Organizing Computation for High-Performance Visual Computing
Future visual computing applications—from photorealistic real-time rendering, to 4D light field cameras, to pervasive sensing and computer vision—demand orders of magnitude more computation than we currently have. From data centers to mobile devices, performance and energy scaling is limited by locality (the distance over which data has to move, e.g., from nearby caches, far away main memory, or across
networks) and parallelism. Because of this, I argue that we should think of the performance and efficiency of an application as determined not just by the algorithm and the hardware on which it runs, but critically also by the organization of computations and data. For algorithms with the same complexity—even the exact same set of arithmetic operations and data—executing on the same hardware, the order and granularity of execution and placement of data can easily change performance by an order of magnitude because of locality and parallelism. To extract the full potential of our machines, we must treat the organization of computation as a first class concern while working across all levels from algorithms and data structures, to compilers, to hardware.

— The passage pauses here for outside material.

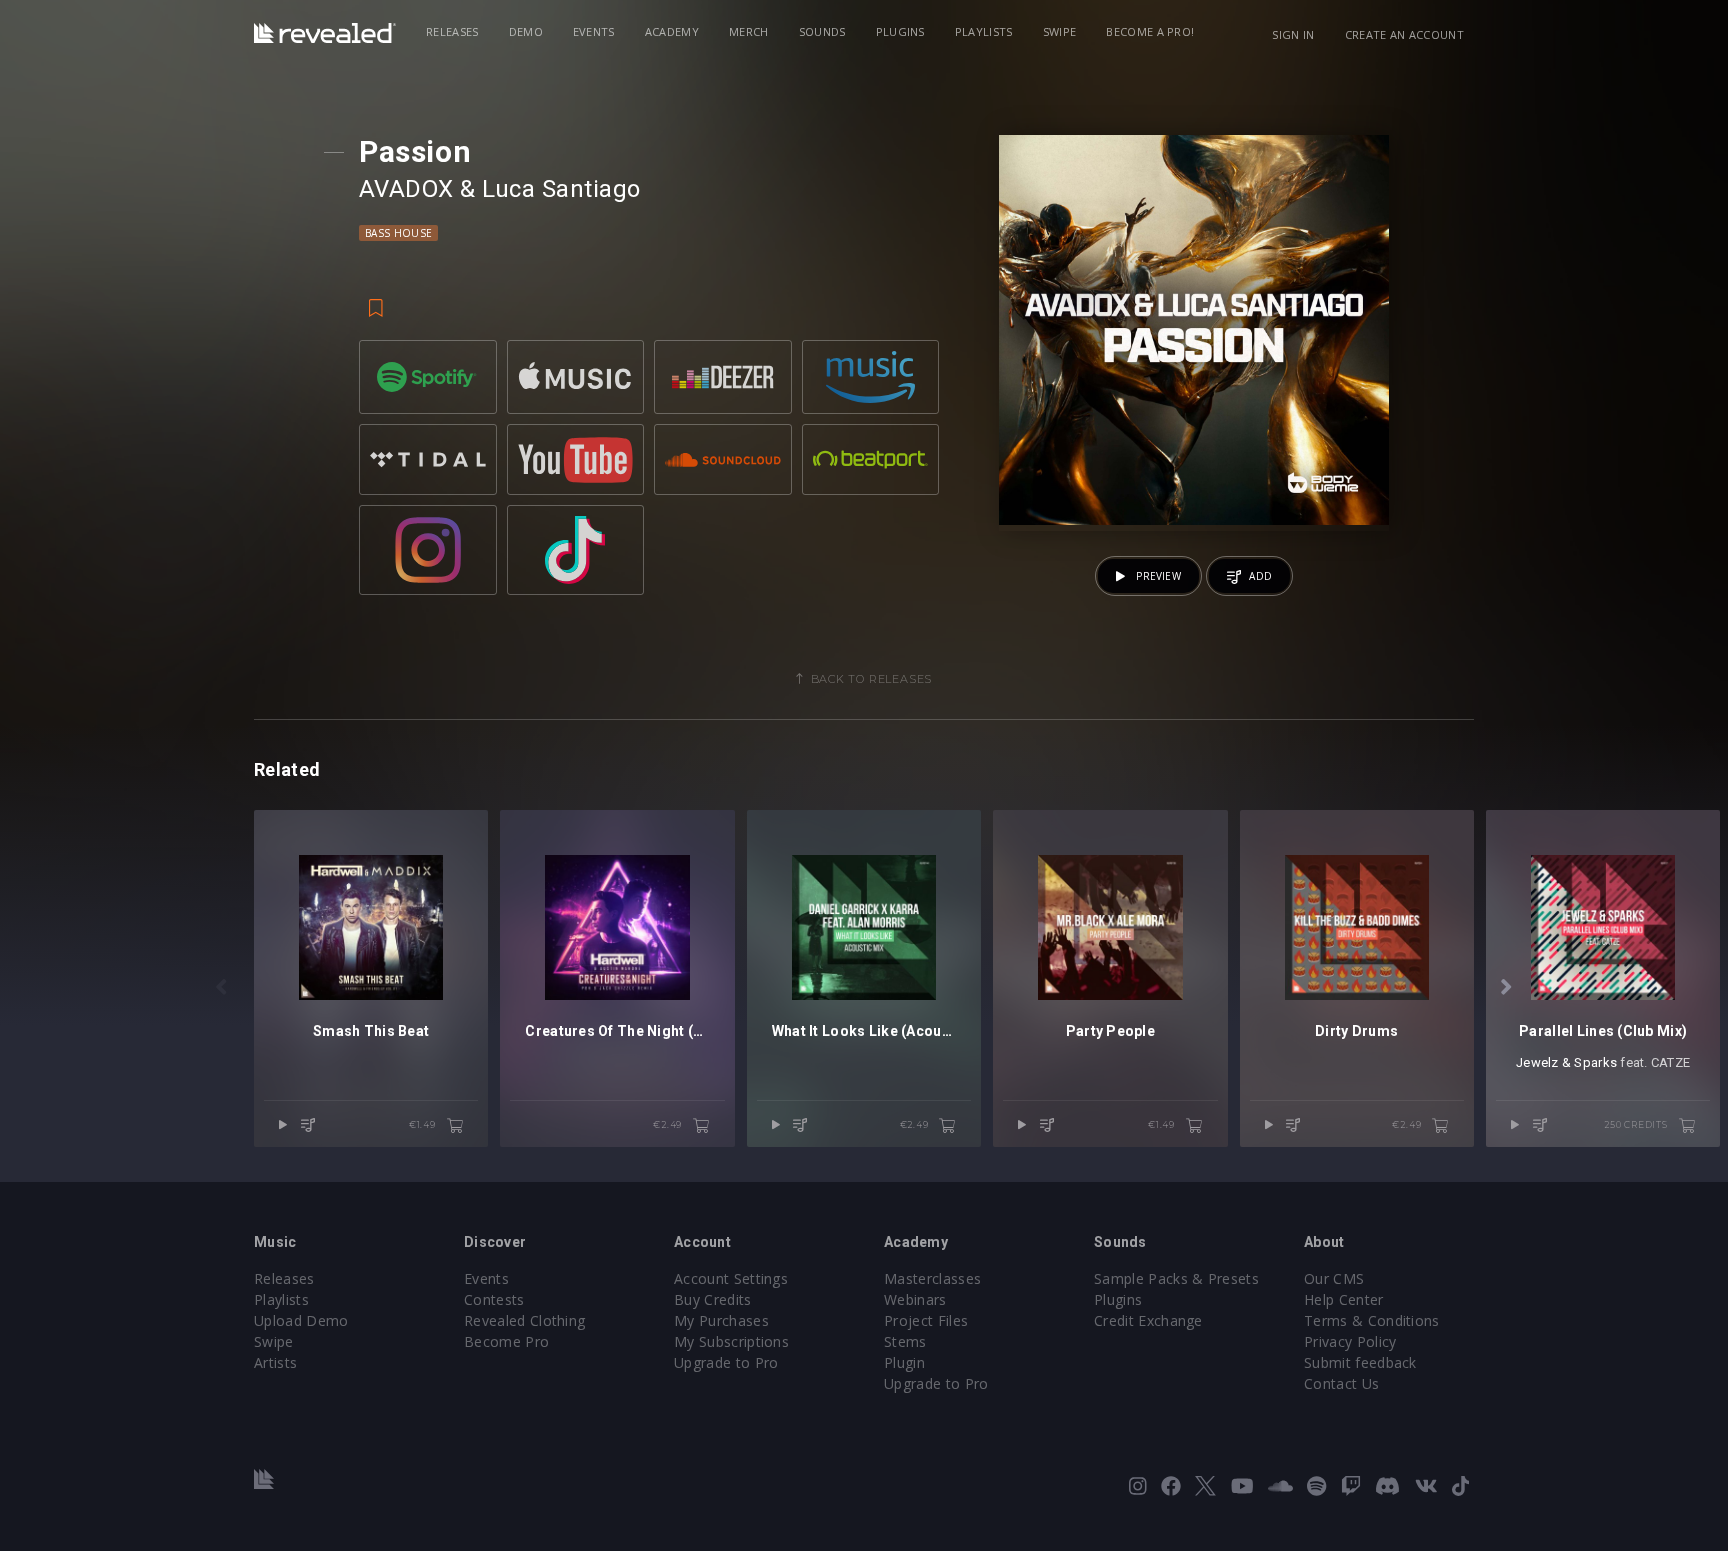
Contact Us (1341, 1383)
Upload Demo (301, 1320)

This talk will present facets of this philosophy in systems I have built for visual computing applications from image processing and vision, to 3D rendering, simulation, optimization, and 3D printing. I will show that, for data-parallel pipelines common in graphics, imaging, and other data-intensive applications, the organization of computations and data for a given algorithm is constrained by a fundamental tension between parallelism, locality, and redundant computation of shared values. I will focus particularly on the Halide language and compiler for image processing, which explicitly separates what computations define an algorithm from the choices of organization which determine parallelism, locality, memory footprint, and synchronization. I will show how this approach can enable much simpler programs to deliver performance often many times faster than the best prior hand-tuned C, assembly, and CUDA implementations, while scaling across radically different architectures, from ARM cores, to massively parallel GPUs, to FPGAs and custom ASICs.

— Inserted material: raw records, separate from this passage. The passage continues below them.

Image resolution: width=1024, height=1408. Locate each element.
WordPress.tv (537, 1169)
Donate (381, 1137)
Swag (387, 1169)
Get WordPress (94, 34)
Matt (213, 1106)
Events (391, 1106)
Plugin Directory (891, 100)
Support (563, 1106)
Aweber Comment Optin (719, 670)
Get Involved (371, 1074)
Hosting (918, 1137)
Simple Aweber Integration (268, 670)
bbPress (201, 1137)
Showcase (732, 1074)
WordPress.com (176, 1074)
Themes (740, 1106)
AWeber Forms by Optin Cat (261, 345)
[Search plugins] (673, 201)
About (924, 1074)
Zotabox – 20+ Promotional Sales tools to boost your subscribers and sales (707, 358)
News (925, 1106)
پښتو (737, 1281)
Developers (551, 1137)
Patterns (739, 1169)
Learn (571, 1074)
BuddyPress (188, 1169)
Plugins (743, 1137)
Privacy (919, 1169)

Jonathan Ragan-Kelley is a postdoc in computer science at Stanford. He works on high-efficiency visual computing, including systems, compilers, and architectures for image processing, vision, 3D rendering, 3D printing, physical simulation, and scientific computing.
He earned his PhD in Computer Science at MIT in 2014, where he built the Halide language for high-performance image processing. Halide is now used throughout industry to deploy code to hundreds of millions of smartphones and process tens of billions of images per day. Jonathan previously built the Lightspeed preview system, which was used on over a dozen films at Industrial Light & Magic and was a finalist for an Academy Technical Achievement Award. He has worked in GPU architecture, compilers, and research at NVIDIA, Intel, and ATI.